Паническая атака может имитировать симптомы COVID-19: как справиться?

03:17 01/04/2020
Фото: Максим Кулачков (МТРК «Мир») "«Мир 24»":http://mir24.tv/, паника, эмоции, страх, неуверенность, боязнь
ФОТО : «Мир 24» / Максим Кулачков (МТРК «Мир»)

Потливость, одышка, ощущение надвигающейся смерти – симптомы панической атаки. Во время пандемии COVID-19, карантина и самоизоляции они могут быть настоящим испытанием для людей, которые переживают их впервые.

Паническая атака – это состояние, когда страх или тревога вызывают внезапные физические симптомы без очевидной на то причины. Точные проявления могут варьироваться, но классические признаки включают в себя некоторые из тех симптомов, которые характерны для COVID-19: боль в груди, одышка, ощущение повышенной температуры или озноба, пишет Popular Science.

«Люди часто переживают симптомы классической панической атаки, когда им кажется, что они не могут дышать. Обычно это происходит потому, что вы делаете очень быстрые, неглубокие вдохи. Это сводит к минимуму потребление кислорода и заставляет мышцы напрягаться», – говорит Шейла Аддисон, лицензированный брачный и семейный психотерапевт в Окленде, штат Калифорния.

Исправить это поможет концентрация на дыхании с помощью некоторых приемов. Лечь и расслабиться, начать считать до четырех во время вдоха, потом – пауза, медленный выдох, отсчитывая до четырех. Снова вдох на счет четыре, пауза, медленный выдох на счет четыре, и повторяете несколько раз. Это поможет стабилизировать тело и нормализовать поступление кислорода.

Как только вы перестанете ощущать нехватку воздуха, ваше тело должно перестать напрягаться.

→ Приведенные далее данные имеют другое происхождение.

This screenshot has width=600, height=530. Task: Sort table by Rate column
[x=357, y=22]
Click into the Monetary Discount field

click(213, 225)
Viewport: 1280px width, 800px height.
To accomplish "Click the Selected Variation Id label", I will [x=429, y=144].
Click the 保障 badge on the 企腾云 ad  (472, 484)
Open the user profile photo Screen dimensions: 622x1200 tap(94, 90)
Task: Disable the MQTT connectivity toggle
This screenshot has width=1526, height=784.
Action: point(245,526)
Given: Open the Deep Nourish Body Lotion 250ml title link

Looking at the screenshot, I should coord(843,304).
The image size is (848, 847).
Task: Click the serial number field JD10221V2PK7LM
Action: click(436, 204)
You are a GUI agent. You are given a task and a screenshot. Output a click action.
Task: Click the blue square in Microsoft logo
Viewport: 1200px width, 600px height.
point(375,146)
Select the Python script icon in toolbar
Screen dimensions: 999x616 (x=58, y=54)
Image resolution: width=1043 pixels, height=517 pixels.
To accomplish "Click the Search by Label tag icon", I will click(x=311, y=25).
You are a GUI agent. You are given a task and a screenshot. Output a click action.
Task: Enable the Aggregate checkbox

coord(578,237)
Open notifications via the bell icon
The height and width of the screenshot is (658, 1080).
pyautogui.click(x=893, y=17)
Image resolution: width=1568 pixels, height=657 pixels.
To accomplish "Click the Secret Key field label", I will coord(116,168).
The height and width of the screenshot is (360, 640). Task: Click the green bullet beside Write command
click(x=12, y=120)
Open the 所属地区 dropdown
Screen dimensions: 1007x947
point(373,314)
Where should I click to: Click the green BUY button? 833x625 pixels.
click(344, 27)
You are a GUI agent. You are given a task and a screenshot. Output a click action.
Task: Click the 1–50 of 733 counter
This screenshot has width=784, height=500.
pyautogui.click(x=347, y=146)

Паника, вероятно, не исчезнет в одно мгновение, но постепенно она рассеется.

Когда речь заходит о людях, которым ранее был поставлен диагноз тревожного расстройства, первая им рекомендация – придерживайтесь обычных правил во время обострения. Это самое важное, так как во время стресса и внезапной перемены обстоятельств люди перестают делать то, что идет им на пользу.

Если вы знаете, что физические упражнения помогают снизить тревожность, продолжайте заниматься спортом – бегайте на дорожке, делайте йогу. Если вам уже прописали лекарство, продолжайте его принимать.

Судьба в твоих руках

Если ведение журнала было важным инструментом в управлении вашим стрессом, не прекращайте делать записи. Это может звучать как очевидные вещи, но, если в последнее время ваша тревожность резко возросла, остановитесь и проведите инвентаризацию своих обычных стратегий и процедур. Может быть, вы что-то перестали делать.

Также сейчас важно хорошо питаться, много спать и время от времени отключаться от новостей, чтобы дать мозгу отдохнуть.

Если вы испытываете беспокойство впервые, попробуйте медитацию. Для новичков есть масса приложений. Но, по словам доктора Аддисон, в практике вы должны чувствовать себя хорошо и лучше, чем до нее. В противном случае это неподходящая методика и продолжать ее не нужно.

Доктор рекомендует труды Пемы Чодрон, американской тибетской буддийской монахини, чтобы справиться с переживаниями в сложные времена.

«Я не буддист, но многие ее работы действительно находят отклик, особенно сейчас. Она много говорит о том, как нам нравится быть уверенными, контролирующими, имеющими выбор. Но, когда мы попадаем в ситуации с быстро меняющимися обстоятельствами и непредсказуемым будущим, наша первая реакция в том, чтобы сопротивляться этому как можно больше. Поступая таким образом, утверждает Чодрен, мы лишь усугубляем наши собственные страдания», – говорит Эдисон.